The following is a brief outline of the procedural steps for industrial revenue bond financing in Virginia:
- Application – submit a formal written application for the issuance of the bonds before the scheduled initial meeting date to consider the bond issue.
- Public Notice – a notice must be published once a week for 2 successive weeks before the public hearing date.
- Public Hearing – a public hearing is held by the Issuer. Someone from your company should attend.
- NB – Closed Meeting – when there has been no previous announcement of a company’s intent to locate into a locality, we can have the Issuer meet in a “closed meeting,” meaning the public is not allowed to observe, and adopt an inducement resolution to free your company to enter into real estate contracts, order machinery and otherwise advance its plans for industrial development bond financing without having its name appear in public records.

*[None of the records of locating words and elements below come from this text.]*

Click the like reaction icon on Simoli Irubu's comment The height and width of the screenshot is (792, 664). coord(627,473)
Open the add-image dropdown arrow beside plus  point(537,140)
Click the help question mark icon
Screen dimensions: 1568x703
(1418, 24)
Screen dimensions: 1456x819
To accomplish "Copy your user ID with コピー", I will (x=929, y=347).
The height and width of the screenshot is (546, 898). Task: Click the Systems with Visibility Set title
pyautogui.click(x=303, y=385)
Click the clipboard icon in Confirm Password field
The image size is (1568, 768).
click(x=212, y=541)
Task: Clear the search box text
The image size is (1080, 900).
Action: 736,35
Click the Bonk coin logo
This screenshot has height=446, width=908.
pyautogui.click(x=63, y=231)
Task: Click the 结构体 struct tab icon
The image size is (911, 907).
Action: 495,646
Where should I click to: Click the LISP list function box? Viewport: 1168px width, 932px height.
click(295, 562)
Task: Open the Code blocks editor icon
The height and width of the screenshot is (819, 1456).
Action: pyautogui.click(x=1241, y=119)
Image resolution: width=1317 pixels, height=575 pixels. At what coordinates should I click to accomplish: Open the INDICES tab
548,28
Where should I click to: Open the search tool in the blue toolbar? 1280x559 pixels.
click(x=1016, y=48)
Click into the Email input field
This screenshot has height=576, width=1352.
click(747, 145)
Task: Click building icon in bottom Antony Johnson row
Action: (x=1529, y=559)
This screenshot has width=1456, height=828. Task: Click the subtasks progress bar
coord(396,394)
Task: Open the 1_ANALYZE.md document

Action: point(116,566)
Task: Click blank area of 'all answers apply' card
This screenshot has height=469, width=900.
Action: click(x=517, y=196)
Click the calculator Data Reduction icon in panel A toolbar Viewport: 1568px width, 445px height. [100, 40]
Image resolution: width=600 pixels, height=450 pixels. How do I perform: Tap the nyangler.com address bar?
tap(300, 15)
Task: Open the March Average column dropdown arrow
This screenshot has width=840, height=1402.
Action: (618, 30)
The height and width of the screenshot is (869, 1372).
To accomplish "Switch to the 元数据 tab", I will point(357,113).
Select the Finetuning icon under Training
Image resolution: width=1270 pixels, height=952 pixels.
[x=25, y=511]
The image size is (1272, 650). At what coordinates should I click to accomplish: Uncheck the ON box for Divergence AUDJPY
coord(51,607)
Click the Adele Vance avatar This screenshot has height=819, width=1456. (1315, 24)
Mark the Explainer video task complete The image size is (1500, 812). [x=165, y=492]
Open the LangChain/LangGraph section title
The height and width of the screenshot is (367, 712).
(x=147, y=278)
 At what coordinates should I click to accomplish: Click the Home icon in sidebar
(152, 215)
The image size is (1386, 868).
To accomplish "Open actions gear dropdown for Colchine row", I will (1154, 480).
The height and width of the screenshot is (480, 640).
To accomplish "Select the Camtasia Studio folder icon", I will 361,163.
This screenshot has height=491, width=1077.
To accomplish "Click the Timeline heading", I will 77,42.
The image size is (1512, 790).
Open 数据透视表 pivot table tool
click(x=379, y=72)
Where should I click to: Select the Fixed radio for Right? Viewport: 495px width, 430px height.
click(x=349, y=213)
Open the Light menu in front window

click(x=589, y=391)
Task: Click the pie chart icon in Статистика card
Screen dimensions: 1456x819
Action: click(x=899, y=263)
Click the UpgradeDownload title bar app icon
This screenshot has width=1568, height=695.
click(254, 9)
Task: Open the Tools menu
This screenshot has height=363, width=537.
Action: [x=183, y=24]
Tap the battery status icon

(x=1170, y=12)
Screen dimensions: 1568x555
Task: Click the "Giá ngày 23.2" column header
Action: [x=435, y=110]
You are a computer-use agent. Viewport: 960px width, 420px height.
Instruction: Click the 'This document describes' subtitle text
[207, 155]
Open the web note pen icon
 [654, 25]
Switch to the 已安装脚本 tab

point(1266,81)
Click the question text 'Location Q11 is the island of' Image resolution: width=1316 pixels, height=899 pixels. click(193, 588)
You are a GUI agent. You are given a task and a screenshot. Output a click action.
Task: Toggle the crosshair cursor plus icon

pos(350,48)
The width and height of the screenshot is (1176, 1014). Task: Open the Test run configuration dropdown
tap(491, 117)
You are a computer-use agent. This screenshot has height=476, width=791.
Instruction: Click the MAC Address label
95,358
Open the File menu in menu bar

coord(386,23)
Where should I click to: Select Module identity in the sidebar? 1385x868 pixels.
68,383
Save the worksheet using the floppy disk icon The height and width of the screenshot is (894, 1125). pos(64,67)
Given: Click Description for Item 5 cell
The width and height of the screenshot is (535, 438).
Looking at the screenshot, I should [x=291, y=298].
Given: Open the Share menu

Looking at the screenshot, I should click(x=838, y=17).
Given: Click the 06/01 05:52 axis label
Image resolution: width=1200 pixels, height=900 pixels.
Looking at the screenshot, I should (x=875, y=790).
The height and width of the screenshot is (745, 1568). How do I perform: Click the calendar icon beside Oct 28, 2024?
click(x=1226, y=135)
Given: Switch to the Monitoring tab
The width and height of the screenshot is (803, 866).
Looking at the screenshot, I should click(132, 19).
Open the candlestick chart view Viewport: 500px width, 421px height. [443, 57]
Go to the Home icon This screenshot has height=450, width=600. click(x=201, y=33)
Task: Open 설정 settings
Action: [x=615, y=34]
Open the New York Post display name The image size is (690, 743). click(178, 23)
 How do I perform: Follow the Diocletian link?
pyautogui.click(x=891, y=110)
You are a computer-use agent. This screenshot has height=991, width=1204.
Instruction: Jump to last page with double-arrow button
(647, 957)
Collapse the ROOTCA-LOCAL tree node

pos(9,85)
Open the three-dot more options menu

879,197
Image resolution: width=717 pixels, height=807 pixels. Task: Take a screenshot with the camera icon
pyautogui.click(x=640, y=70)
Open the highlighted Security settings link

- Public Approval – the elected governing body approves the issuance of the bonds within 60 days of the public hearing. Someone from your company may be asked to attend.
- Allocation – the completed application for bond allocation is submitted to the Department of Housing and Community Development. Applications cannot be filed until the hearing and approval process, outlined above, are completed. The Department, among other things, requires a firm commitment letter from a financial institution before the allocation is granted. If funds are available to be allocated to the project under the state volume cap, the Division immediately confirms (usually by overnight delivery) the allocation in writing, normally good for a period of 90 days or until the end of the current calendar year, whichever first occurs.
- Document Preparation – bond counsel distributes drafts of bond documents for review and comment and bank (and placement agent) counsel distributes drafts of bank (and placement) documents for review.
- Closing – bond pre-closing and closing.
Standard time to complete Steps 1 to 8 is 90 to 120 days.
Other Types of Tax-Exempt Financing
IRBs may also be used to refinance existing IRBs. Some of the requirements and procedures outlined above may not be applicable for IRB refundings. Non-IRB tax-exempt financing may also be available for facilities of all kinds for nonprofit organizations like hospitals and schools. Finally, in the event that the company cannot qualify under the Federal requirements, it may be possible and economically advantageous to issue bonds that are state tax-exempt but not federally tax-exempt (commonly referred to as “Taxable Bonds”).